Entries for locating words and items:
• • • • •

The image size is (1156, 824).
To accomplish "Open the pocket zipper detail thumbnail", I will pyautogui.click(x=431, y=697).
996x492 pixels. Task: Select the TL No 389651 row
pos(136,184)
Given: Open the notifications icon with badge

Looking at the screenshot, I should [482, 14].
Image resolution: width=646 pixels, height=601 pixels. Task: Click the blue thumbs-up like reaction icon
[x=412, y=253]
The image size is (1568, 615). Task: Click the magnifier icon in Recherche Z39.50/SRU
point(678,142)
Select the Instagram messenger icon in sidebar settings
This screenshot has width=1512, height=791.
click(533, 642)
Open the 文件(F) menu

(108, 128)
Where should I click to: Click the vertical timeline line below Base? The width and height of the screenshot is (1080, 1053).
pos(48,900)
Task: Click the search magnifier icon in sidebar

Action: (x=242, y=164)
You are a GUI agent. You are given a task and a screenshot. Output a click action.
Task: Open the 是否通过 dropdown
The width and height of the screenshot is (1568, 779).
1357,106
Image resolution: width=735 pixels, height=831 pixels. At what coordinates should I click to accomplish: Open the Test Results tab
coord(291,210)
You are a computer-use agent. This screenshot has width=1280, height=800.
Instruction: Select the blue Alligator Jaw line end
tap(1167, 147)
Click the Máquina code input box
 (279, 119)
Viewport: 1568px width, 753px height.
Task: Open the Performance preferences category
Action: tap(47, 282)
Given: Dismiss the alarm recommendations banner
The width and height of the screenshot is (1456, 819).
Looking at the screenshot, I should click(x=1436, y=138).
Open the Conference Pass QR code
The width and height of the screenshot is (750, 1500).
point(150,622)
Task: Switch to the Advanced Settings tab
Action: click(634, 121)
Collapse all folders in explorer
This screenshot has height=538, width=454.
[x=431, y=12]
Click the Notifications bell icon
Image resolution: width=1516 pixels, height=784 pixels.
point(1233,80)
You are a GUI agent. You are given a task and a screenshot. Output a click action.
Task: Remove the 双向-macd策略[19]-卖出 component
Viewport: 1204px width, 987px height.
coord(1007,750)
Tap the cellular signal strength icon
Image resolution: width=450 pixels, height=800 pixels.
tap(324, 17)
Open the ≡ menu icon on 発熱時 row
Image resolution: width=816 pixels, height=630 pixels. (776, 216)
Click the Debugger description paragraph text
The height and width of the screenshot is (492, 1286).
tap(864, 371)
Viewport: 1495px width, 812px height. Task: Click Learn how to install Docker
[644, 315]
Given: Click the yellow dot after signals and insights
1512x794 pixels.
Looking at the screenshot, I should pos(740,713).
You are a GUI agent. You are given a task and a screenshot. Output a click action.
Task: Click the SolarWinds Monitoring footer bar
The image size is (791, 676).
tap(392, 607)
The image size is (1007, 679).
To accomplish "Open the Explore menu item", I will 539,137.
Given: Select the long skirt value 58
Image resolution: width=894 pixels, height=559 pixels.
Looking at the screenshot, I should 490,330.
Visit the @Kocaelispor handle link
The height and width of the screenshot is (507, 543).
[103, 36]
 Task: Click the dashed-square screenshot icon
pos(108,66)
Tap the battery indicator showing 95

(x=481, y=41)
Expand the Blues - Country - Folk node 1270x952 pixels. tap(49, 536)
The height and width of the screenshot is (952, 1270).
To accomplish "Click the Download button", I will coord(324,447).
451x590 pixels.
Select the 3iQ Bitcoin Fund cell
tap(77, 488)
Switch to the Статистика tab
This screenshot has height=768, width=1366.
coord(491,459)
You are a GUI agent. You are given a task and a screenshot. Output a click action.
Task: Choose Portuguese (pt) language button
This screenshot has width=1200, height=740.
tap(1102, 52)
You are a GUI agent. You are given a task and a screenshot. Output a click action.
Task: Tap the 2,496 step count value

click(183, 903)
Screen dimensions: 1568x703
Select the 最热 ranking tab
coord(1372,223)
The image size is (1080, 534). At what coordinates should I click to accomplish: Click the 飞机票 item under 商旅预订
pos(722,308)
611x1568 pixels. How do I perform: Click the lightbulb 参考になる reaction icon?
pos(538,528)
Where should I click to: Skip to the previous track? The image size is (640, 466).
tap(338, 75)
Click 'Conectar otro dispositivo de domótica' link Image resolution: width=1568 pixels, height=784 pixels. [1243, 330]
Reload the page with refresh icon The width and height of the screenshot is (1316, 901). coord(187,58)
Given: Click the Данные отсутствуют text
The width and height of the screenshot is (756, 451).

• • • • •

DO THIS:
Copy out the material above line for line, with no changes.

SOLUTION FOR THIS EXERCISE:
The image size is (1156, 824).
To accomplish "Open the pocket zipper detail thumbnail", I will pyautogui.click(x=431, y=697).
996x492 pixels. Task: Select the TL No 389651 row
pos(136,184)
Given: Open the notifications icon with badge

Looking at the screenshot, I should [482, 14].
Image resolution: width=646 pixels, height=601 pixels. Task: Click the blue thumbs-up like reaction icon
[x=412, y=253]
The image size is (1568, 615). Task: Click the magnifier icon in Recherche Z39.50/SRU
point(678,142)
Select the Instagram messenger icon in sidebar settings
This screenshot has width=1512, height=791.
click(533, 642)
Open the 文件(F) menu

(108, 128)
Where should I click to: Click the vertical timeline line below Base? The width and height of the screenshot is (1080, 1053).
pos(48,900)
Task: Click the search magnifier icon in sidebar

Action: (x=242, y=164)
You are a GUI agent. You are given a task and a screenshot. Output a click action.
Task: Open the 是否通过 dropdown
The width and height of the screenshot is (1568, 779).
1357,106
Image resolution: width=735 pixels, height=831 pixels. At what coordinates should I click to accomplish: Open the Test Results tab
coord(291,210)
You are a computer-use agent. This screenshot has width=1280, height=800.
Instruction: Select the blue Alligator Jaw line end
tap(1167, 147)
Click the Máquina code input box
 (279, 119)
Viewport: 1568px width, 753px height.
Task: Open the Performance preferences category
Action: tap(47, 282)
Given: Dismiss the alarm recommendations banner
The width and height of the screenshot is (1456, 819).
Looking at the screenshot, I should click(x=1436, y=138).
Open the Conference Pass QR code
The width and height of the screenshot is (750, 1500).
point(150,622)
Task: Switch to the Advanced Settings tab
Action: click(634, 121)
Collapse all folders in explorer
This screenshot has height=538, width=454.
[x=431, y=12]
Click the Notifications bell icon
Image resolution: width=1516 pixels, height=784 pixels.
point(1233,80)
You are a GUI agent. You are given a task and a screenshot. Output a click action.
Task: Remove the 双向-macd策略[19]-卖出 component
Viewport: 1204px width, 987px height.
coord(1007,750)
Tap the cellular signal strength icon
Image resolution: width=450 pixels, height=800 pixels.
tap(324, 17)
Open the ≡ menu icon on 発熱時 row
Image resolution: width=816 pixels, height=630 pixels. (776, 216)
Click the Debugger description paragraph text
The height and width of the screenshot is (492, 1286).
tap(864, 371)
Viewport: 1495px width, 812px height. Task: Click Learn how to install Docker
[644, 315]
Given: Click the yellow dot after signals and insights
1512x794 pixels.
Looking at the screenshot, I should pos(740,713).
You are a GUI agent. You are given a task and a screenshot. Output a click action.
Task: Click the SolarWinds Monitoring footer bar
The image size is (791, 676).
tap(392, 607)
The image size is (1007, 679).
To accomplish "Open the Explore menu item", I will 539,137.
Given: Select the long skirt value 58
Image resolution: width=894 pixels, height=559 pixels.
Looking at the screenshot, I should 490,330.
Visit the @Kocaelispor handle link
The height and width of the screenshot is (507, 543).
[103, 36]
 Task: Click the dashed-square screenshot icon
pos(108,66)
Tap the battery indicator showing 95

(x=481, y=41)
Expand the Blues - Country - Folk node 1270x952 pixels. tap(49, 536)
The height and width of the screenshot is (952, 1270).
To accomplish "Click the Download button", I will coord(324,447).
451x590 pixels.
Select the 3iQ Bitcoin Fund cell
tap(77, 488)
Switch to the Статистика tab
This screenshot has height=768, width=1366.
coord(491,459)
You are a GUI agent. You are given a task and a screenshot. Output a click action.
Task: Choose Portuguese (pt) language button
This screenshot has width=1200, height=740.
tap(1102, 52)
You are a GUI agent. You are given a task and a screenshot. Output a click action.
Task: Tap the 2,496 step count value

click(183, 903)
Screen dimensions: 1568x703
Select the 最热 ranking tab
coord(1372,223)
The image size is (1080, 534). At what coordinates should I click to accomplish: Click the 飞机票 item under 商旅预订
pos(722,308)
611x1568 pixels. How do I perform: Click the lightbulb 参考になる reaction icon?
pos(538,528)
Where should I click to: Skip to the previous track? The image size is (640, 466).
tap(338, 75)
Click 'Conectar otro dispositivo de domótica' link Image resolution: width=1568 pixels, height=784 pixels. [1243, 330]
Reload the page with refresh icon The width and height of the screenshot is (1316, 901). coord(187,58)
Given: Click the Данные отсутствуют text
The width and height of the screenshot is (756, 451).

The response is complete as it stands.